Philosophers and social scientists have long placed community at the apex of human association as a utopian model of connection and cohesion, a place where human wills unite for the good of the group. In Western thought, premodern notions of community are linked with singleness of reason (as in Socrates’s philosophical tradition) and with singleness of purpose (as in Christian theological traditions). Early sociologists continued the tradition; in 1887, Ferdinand Tönnies1 identified Gemeinschaft and Gesellschaft, roughly “community” and “society,” as two ways of organizing social ties. Tönnies conceived of the community as a traditional structure wherein skills and trades, agrarian lifestyles, and ethnic and religious ties united individuals with what Durkheim called a collective consciousness, where the contents of an individual’s consciousness were largely held in common with the group.2 For Durkheim, modernity’s best hope rests in a reclaiming of the collective consciousness, which is threatened by the division of labor and the rise of the individual.
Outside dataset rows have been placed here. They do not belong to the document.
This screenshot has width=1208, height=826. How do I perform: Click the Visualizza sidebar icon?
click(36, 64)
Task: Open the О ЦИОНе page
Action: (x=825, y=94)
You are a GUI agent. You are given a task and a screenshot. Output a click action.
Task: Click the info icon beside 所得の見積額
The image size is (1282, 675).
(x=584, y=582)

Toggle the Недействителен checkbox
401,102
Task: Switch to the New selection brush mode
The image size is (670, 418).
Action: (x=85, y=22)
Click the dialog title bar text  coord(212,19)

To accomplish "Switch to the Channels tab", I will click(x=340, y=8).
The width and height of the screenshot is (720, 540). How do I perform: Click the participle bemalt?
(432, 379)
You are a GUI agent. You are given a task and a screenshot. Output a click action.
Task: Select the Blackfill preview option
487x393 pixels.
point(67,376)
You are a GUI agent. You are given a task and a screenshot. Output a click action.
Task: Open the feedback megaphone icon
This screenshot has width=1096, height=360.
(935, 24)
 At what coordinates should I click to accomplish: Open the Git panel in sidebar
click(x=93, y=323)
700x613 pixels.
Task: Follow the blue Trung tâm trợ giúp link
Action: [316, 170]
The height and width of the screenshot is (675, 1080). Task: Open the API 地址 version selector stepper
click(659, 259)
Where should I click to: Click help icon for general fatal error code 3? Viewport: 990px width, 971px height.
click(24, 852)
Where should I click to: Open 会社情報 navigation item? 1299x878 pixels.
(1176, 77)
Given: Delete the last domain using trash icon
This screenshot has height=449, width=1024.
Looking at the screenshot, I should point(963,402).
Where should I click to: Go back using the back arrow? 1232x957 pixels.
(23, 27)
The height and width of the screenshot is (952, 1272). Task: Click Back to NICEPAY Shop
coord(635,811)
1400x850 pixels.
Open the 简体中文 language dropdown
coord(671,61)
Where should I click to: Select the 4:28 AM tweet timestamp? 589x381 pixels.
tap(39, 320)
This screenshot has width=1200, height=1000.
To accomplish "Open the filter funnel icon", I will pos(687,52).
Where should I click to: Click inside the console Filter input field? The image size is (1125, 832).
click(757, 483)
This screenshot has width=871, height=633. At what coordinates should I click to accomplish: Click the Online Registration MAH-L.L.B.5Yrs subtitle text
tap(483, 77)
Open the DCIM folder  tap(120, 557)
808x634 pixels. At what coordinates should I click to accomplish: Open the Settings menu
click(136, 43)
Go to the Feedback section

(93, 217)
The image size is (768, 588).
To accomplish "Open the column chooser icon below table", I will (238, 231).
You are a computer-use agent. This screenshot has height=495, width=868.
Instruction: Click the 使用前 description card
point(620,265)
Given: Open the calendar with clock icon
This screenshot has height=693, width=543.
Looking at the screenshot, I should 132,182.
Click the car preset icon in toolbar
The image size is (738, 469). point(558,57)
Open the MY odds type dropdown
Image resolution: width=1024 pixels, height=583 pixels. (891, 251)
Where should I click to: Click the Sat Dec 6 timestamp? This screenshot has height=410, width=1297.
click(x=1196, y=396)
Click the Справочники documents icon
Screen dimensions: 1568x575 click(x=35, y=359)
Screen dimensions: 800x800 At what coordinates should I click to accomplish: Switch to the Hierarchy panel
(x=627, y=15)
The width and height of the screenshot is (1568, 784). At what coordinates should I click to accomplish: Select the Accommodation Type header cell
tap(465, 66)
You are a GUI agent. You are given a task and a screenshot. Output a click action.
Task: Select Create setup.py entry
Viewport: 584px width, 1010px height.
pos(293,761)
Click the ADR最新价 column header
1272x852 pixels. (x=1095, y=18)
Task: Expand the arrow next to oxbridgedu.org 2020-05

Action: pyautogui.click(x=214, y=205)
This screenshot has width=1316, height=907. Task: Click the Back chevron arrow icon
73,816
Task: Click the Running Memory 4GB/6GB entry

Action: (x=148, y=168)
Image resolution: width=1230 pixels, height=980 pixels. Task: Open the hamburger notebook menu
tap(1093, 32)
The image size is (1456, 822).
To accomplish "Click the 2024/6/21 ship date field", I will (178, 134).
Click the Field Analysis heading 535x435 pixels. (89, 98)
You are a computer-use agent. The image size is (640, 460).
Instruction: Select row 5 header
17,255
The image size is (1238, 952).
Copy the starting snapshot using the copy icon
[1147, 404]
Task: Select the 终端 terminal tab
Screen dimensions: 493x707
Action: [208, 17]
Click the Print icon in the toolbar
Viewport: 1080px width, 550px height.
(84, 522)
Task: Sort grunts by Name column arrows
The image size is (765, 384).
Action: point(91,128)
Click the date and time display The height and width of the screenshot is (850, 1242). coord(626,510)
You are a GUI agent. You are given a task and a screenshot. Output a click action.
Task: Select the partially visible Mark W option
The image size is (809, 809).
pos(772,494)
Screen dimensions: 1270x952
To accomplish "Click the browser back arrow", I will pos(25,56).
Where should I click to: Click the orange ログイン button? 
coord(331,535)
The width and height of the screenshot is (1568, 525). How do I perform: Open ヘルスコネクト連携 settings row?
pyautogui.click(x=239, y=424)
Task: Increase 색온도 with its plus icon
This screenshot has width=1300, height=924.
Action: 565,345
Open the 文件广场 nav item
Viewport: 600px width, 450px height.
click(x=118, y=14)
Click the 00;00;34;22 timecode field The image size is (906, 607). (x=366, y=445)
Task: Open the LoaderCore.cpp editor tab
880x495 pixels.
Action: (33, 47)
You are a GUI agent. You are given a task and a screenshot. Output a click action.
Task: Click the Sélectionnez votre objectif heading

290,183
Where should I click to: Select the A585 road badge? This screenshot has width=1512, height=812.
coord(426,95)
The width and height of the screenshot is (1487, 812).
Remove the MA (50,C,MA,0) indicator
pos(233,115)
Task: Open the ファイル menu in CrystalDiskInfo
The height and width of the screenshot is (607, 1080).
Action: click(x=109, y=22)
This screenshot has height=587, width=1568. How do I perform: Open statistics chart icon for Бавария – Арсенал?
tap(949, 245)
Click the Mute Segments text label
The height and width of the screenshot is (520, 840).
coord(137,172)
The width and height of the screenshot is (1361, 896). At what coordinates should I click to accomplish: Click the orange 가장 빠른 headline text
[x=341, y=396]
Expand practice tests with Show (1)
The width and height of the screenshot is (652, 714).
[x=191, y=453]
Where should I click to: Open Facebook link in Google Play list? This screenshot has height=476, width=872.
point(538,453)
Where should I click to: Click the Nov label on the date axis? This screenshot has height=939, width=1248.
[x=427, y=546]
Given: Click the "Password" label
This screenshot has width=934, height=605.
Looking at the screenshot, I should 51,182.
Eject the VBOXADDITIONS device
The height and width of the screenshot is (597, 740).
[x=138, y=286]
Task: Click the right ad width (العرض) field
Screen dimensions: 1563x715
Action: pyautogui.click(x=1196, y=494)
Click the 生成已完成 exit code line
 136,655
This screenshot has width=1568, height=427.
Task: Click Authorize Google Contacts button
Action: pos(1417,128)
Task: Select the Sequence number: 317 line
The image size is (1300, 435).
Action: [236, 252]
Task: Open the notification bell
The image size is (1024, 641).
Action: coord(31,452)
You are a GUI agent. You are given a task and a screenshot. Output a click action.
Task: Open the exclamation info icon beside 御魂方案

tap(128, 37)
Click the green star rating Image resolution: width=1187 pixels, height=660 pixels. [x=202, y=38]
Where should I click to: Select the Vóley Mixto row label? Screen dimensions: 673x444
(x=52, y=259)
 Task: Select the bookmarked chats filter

In postmodernity, the very concept of community is rife with sacred implications, redeeming the isolated individual from a society in which “forms of life are dislocated, roots unsettled, traditions undone . . . at sea in a world where common meanings have lost their force.”3 Victor Turner4 adopts the source of the word in his theories of liminality and communitas, arguing after van Gennep that ritual rites of passage move an individual from a state of social indeterminacy to a state of communal oneness and homogeneity. The outcome of a liminal individual’s reincorporation into a group is a burdening, as the individual takes on obligation and responsibility toward defined others. This is the formation, the very root, of community—an ethical orientation outside oneself and toward others. The implication of community, then, is citizenship-belonging. Community results when individuals accept and serve their obligations and responsibilities vis-à-vis the collective—a normative model exported to the West and yet built on fieldwork done in a traditional Ndembu village.5

Thus privileging a traditional community model formed around family, clan, or tribal affiliations, this Western obsession springs from a postmodern malaise around community’s purported demise in an industrialized and urbanized landscape.6 Paradoxically, modern mass communication technologies have long played a leading role in the struggle to regain a semblance of premodern, pretechnological community. John Dewey argued in 1927 that journalism could reproduce the effects of traditional communities, uniting a public into a community—a collective of individuals who emerge in consequence of their relation one to the other.7 Importantly, Dewey’s concern—like concerns about digital communication today—centered on a lack of face-to-face communication in industrialized life and proposed a mediated cure. He believed mass communication could reinstate consensus in social life. Likewise, Robert Park, working with the Chicago School of sociologists, argued that despite the dangers of consumerism, party politics, and petty gossip (prescient technological concerns, these), the role of the newspaper was to “reproduce, as far as possible, in the city the conditions of life in the village.”8

Nearly a century later, we continue to place our hopes in mediation technologies to regain some imagined pure past, but with an ambivalence that permeates our understanding of what technology is and what it can do. As media theorist Felicia Wu Song has noted, “To study virtual communities is to delve into questions about our cultural beliefs about technology.”9 Despite our grand hopes, moral panics accompany all new media technologies, and the pronounced fear associated with global connectivity via the internet, with no little irony, reflects a long-standing fear of disconnection. Even before internet saturation, Robert Putnam notoriously gave voice to this fear in Bowling Alone,10 suggesting that declines in community commitment manifest in low civic and political engagement, declining religious participation, increasing distrust, decreasing social ties, and waning altruism are at least in part attributable to technology and mass media, as entertainment and news are tailored to the individual and consumed alone. Putnam paints a bleak image of Americans in dark houses, television lights flickering and TV dinners mindlessly consumed. It is the dark side of liberal individualism, our modern anomie.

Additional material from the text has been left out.